I’m American, so I’ll answer for the country I know (and mostly love).
Maybe I’m having a cynical day, but could our country actually follow the Toyota Way principles or even some of Deming’s basic ideas? We’re not even close.
The business culture is selfish and short-term and greedy. Look at the financial sector (and Bob Nardelli, et al) — give us obscene paychecks but bail us out when we screw up and, for example, loan money to people who clearly couldn’t pay it back. “We’re too big to fail” the finance people say, so the government HAS to bail them out or the economy will tank. That sounds like blackmail. Who let them get that big? Who profited from the deals and mergers that made them so big? And who is paying the price? It’s sickening.

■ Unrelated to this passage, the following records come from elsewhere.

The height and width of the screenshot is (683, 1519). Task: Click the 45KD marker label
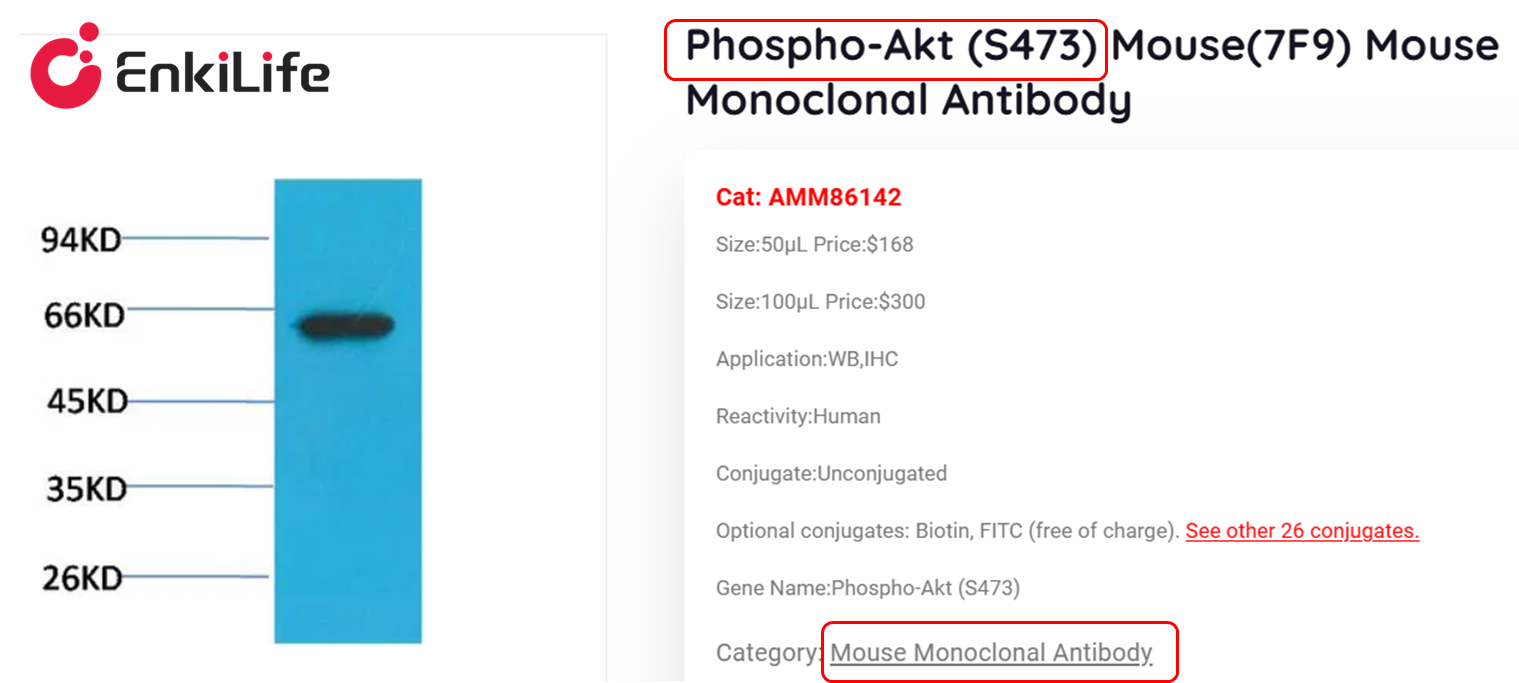coord(87,402)
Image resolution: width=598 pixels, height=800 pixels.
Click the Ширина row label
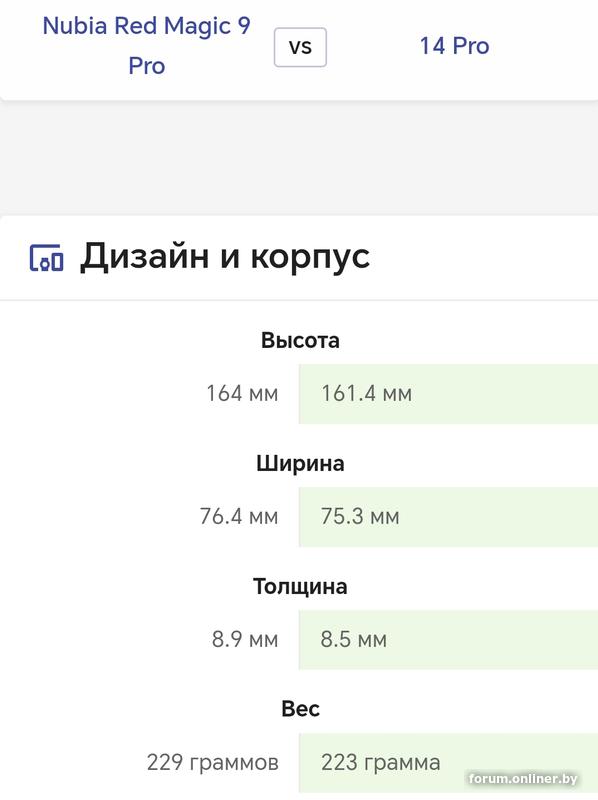[300, 463]
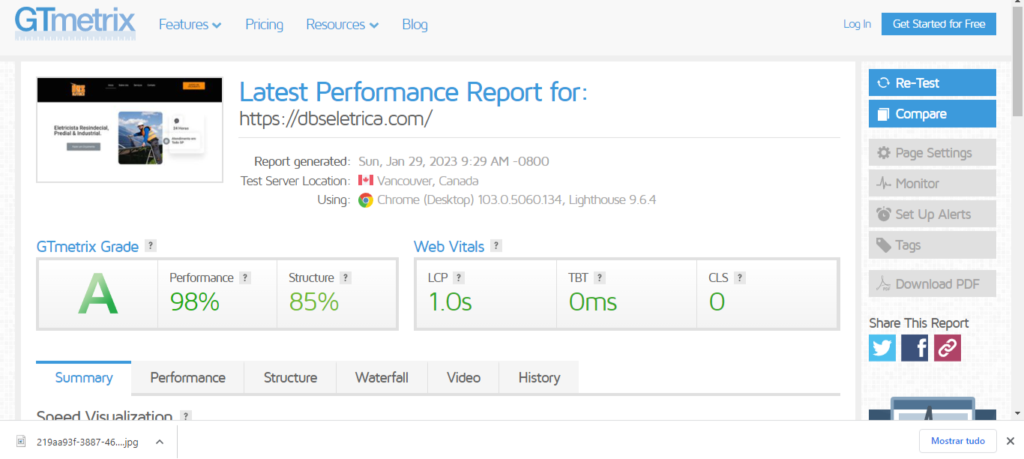This screenshot has height=459, width=1024.
Task: Click the Web Vitals help question mark
Action: [x=496, y=245]
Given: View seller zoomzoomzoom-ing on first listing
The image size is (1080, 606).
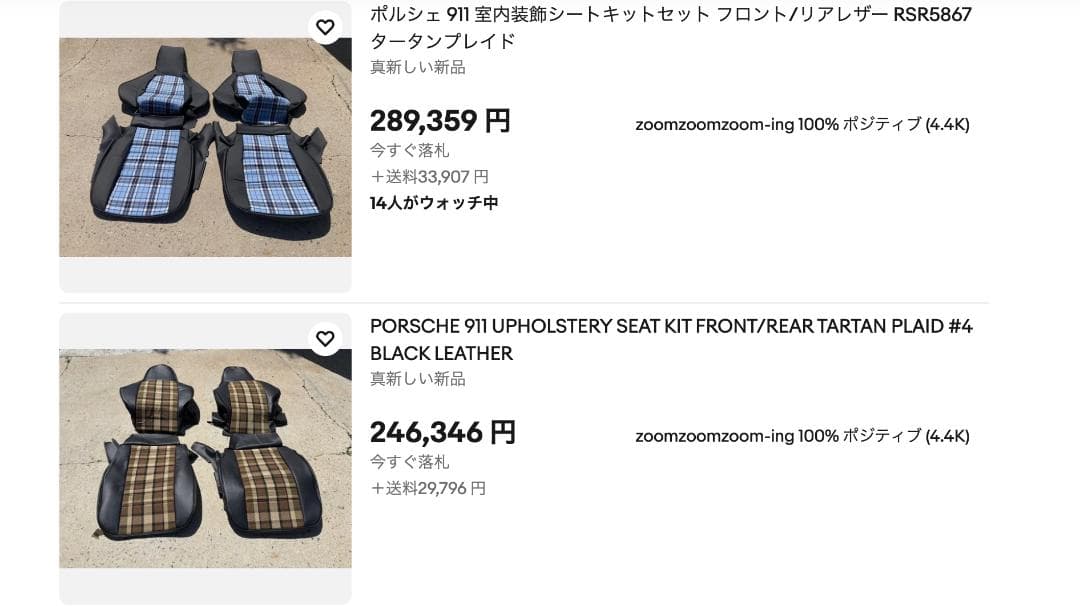Looking at the screenshot, I should tap(714, 125).
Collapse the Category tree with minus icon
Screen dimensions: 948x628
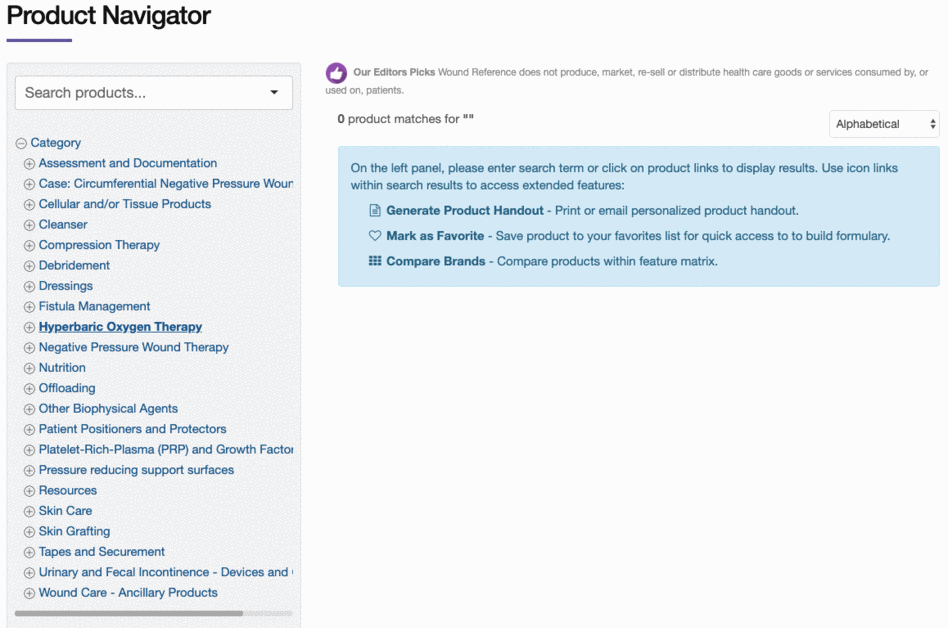pos(21,144)
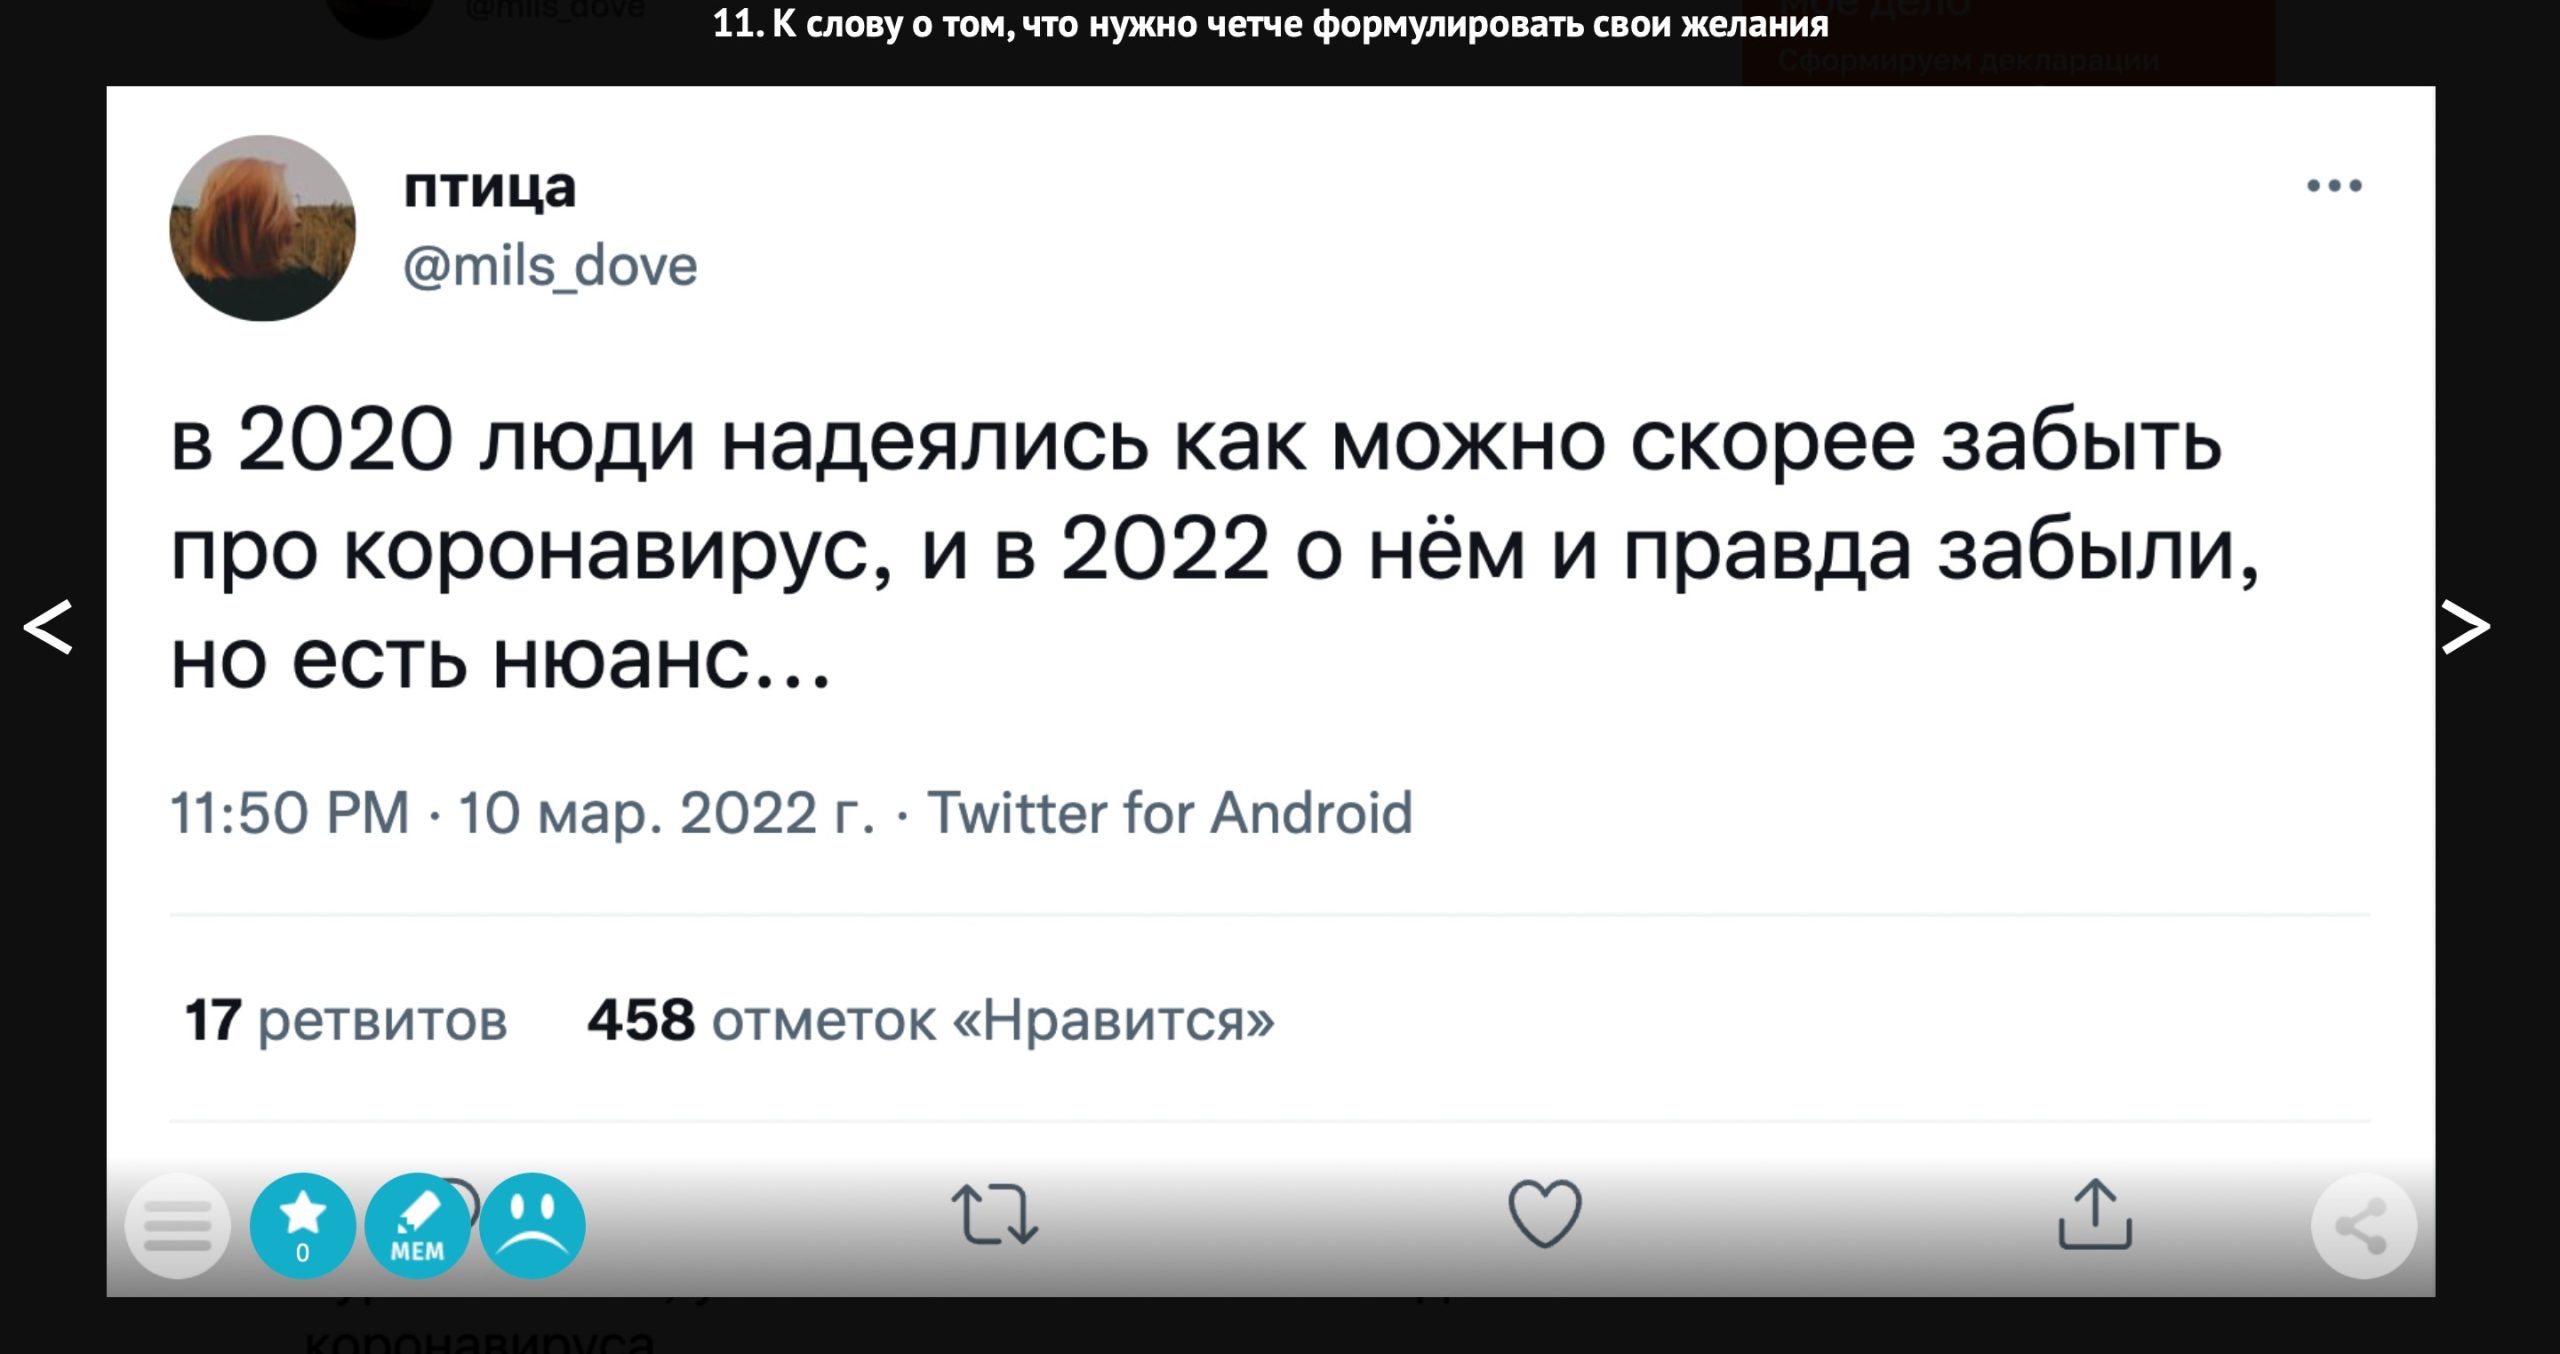Click the tweet upload share icon
The height and width of the screenshot is (1354, 2560).
(2095, 1214)
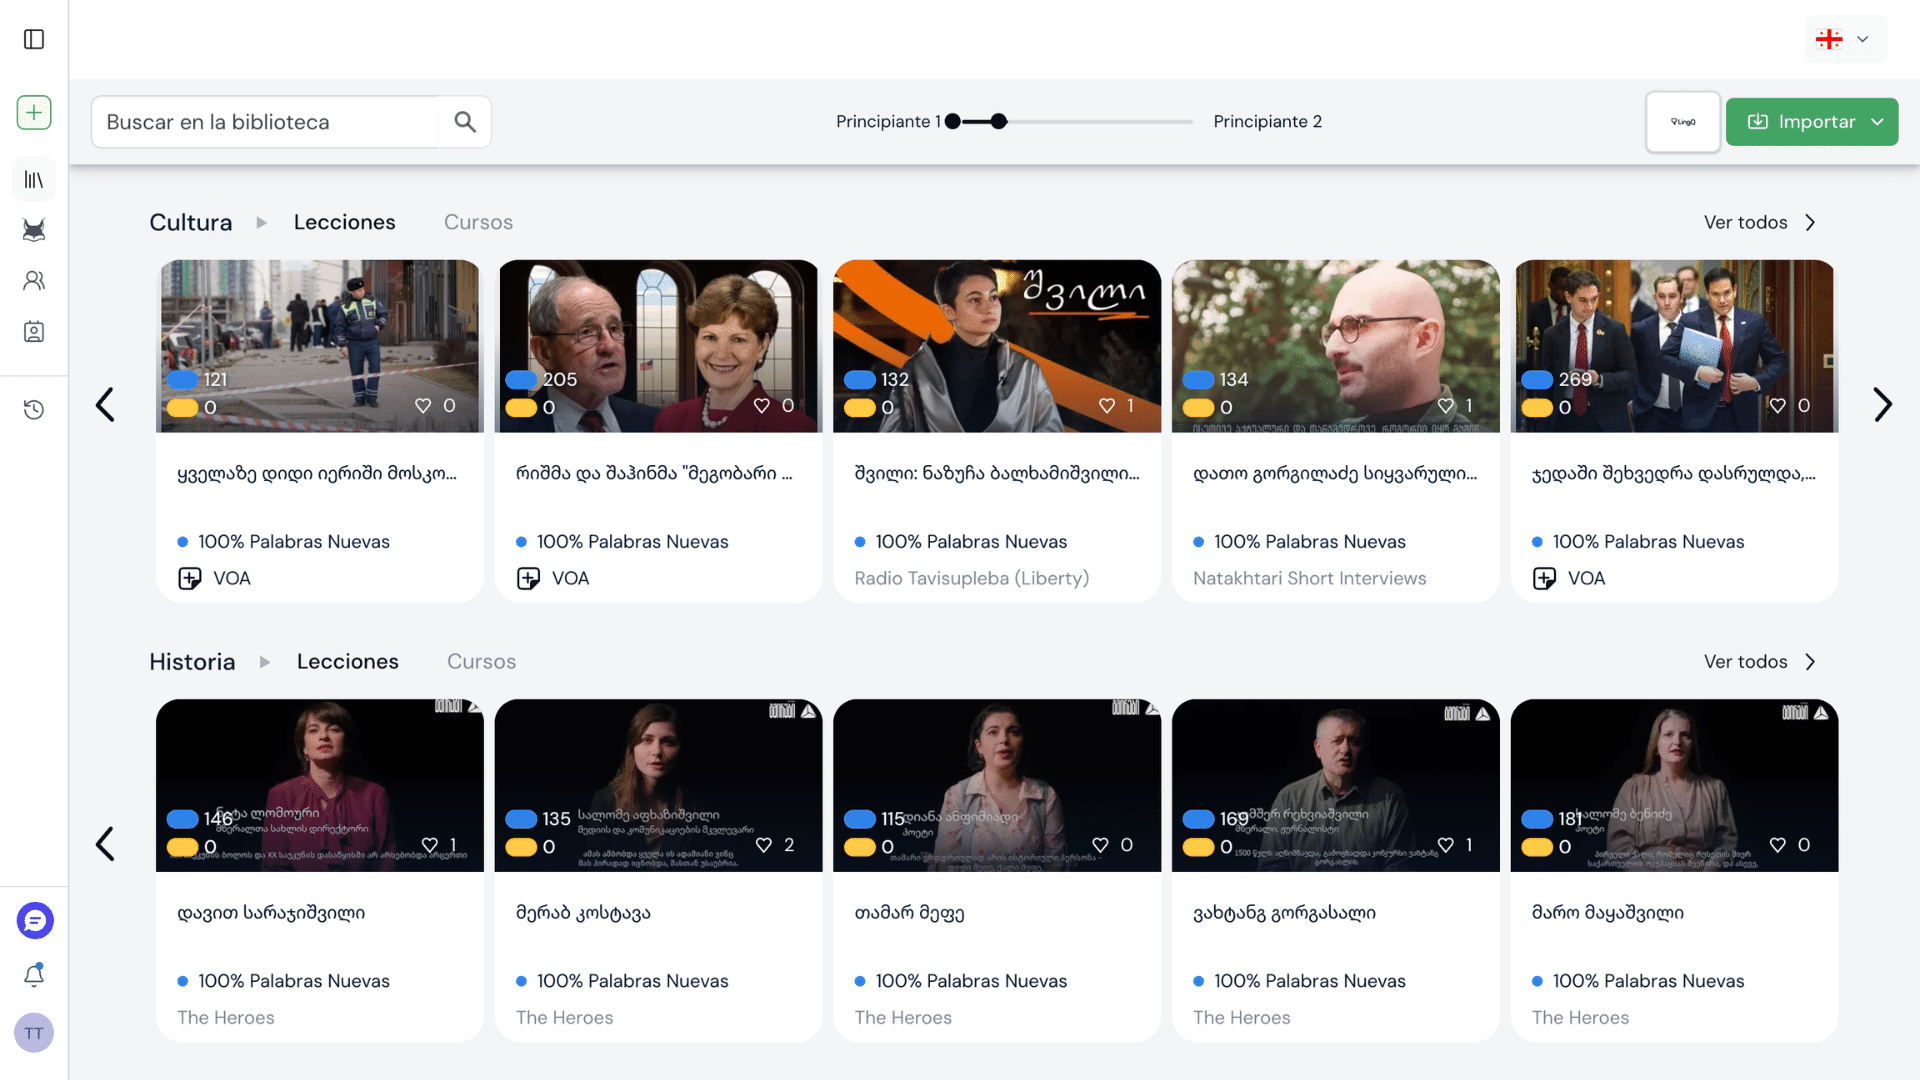Open the notifications bell icon
Screen dimensions: 1920x1080
[34, 974]
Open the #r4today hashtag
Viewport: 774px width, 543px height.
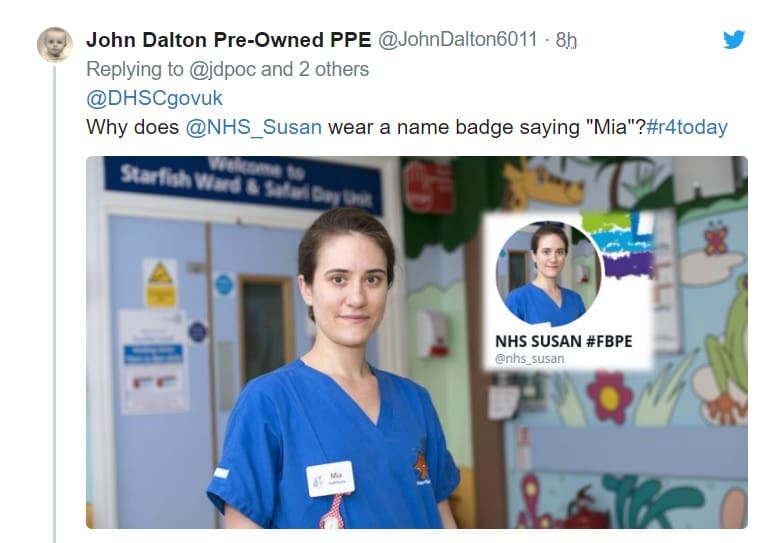[687, 127]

Ugh.
Looking at government, there’s no such thing as PDCA. What government programs ever get killed because they don’t work? Do they even measure success rates? No, just say what it takes to get elected. Let’s add more programs on top of failed programs, my selfish pork spending is offset by yours, slap on the back, ha ha.
Say what it takes to meet your sales quota, to make enough loans, to close the big deal.
Our culture is sick. Washington DC and Wall Street set such a horrible example. This is all probably human nature, so I shouldn’t indict just our own culture, but I’m not optimistic for where things are going. When teen girls worship the moron “celebrities” on the E! network instead of wanting to be scientists…. we’re hosed.
Wow, I got off on a bit of a rant there (with apologies to Dennis Miller).
So you want a kaizen culture? Dream on.